Targeting solid tumors with these cellular therapies has proven to be challenging, and there is significant room for progress in this area. We are keeping an eye on novel CAR T-cell therapies that are armored with additional mechanisms that have the potential to survive the defenses of tumors in the tumor microenvironment. In our view, recent preliminary data from T-cell receptor (TCR)-targeting modalities — in both soluble (TCR engagers) and cell therapy (TCR-Ts) formats — combined with proof-of-concept clinical data from public companies working on this modality show encouraging progress. As we continue to explore the space, we are excited by second-generation products being built by multiple private companies focused on this innovation. 
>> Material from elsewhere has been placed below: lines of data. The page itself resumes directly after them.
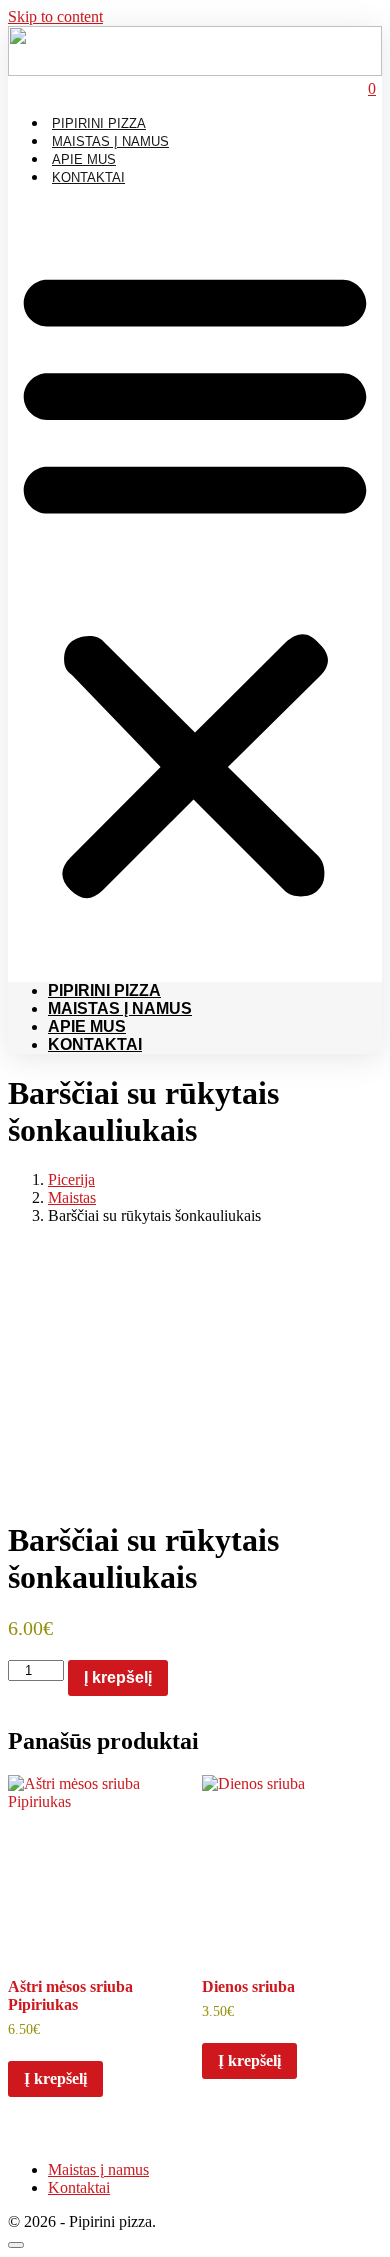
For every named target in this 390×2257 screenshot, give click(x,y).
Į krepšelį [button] (55, 2078)
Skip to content (55, 16)
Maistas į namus (110, 141)
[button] (195, 580)
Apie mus (84, 159)
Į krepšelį (118, 1677)
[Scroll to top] (16, 2245)
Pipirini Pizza (99, 123)
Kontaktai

Targeted protein degradation

Protein degradation, through either proteolysis-targeting chimeric technologies (PROTACs) or molecular glues, is an area of high activity in the private markets. Unlike traditional small-molecule inhibitors that require an accessible catalytic site to block the activity of a protein, degraders can leverage any binding pocket or, in some cases, no binding pockets at all. As such, the modality can target previously undruggable proteins. In particular, the PROTAC field has advanced tremendously in recent years. We are now exploring the nascent space of molecular glues, which could see its historically challenging drug design issues helped by new breakthroughs in the field. 

Genetic medicines 

• Gene therapy, which aims to replace a defective gene with a functional copy, has had plenty of safety and regulatory ups and downs over the past two decades. Critically, however, a couple of high-profile recent and expected approvals have highlighted the progress gene therapy has made on both the clinical development and regulatory fronts. We see potential in current efforts directed at improving vector capacity, transgene expression, and tissue targeting, as well as at diminishing immunogenicity. 
• Gene editing is a newer technology that seeks to remove or repair errors in a patient's genetic material — in other words, to directly correct the defective genes. If tractable, this is a more elegant approach than gene therapy, since it might allow structure and functional gene correction without significant disruption to genetic regulation or the overall cellular environment. It thus, theoretically, removes some of the risks of supra-physiological gene activity and mitigates durability risk. While several gene therapy treatments have been approved over the past few years, in vivo gene editing is still an emerging approach with only a handful of companies advancing clinical programs predicated upon this modality. Notably, multiple private companies are proposing new and improved mechanisms. We think the risk/ reward of the approach is sensible in the context of orphan diseases with genetically validated targets and are actively following the space. 

Bottom line on biotech innovation in private markets

Many of biotech’s most exciting advancements are on the cusp of markedly improving the standard of care for patients in numerous diseases. In our view, the private markets are driving innovation across modalities, and we expect both scientific and regulatory progress to persist in the next decade and beyond.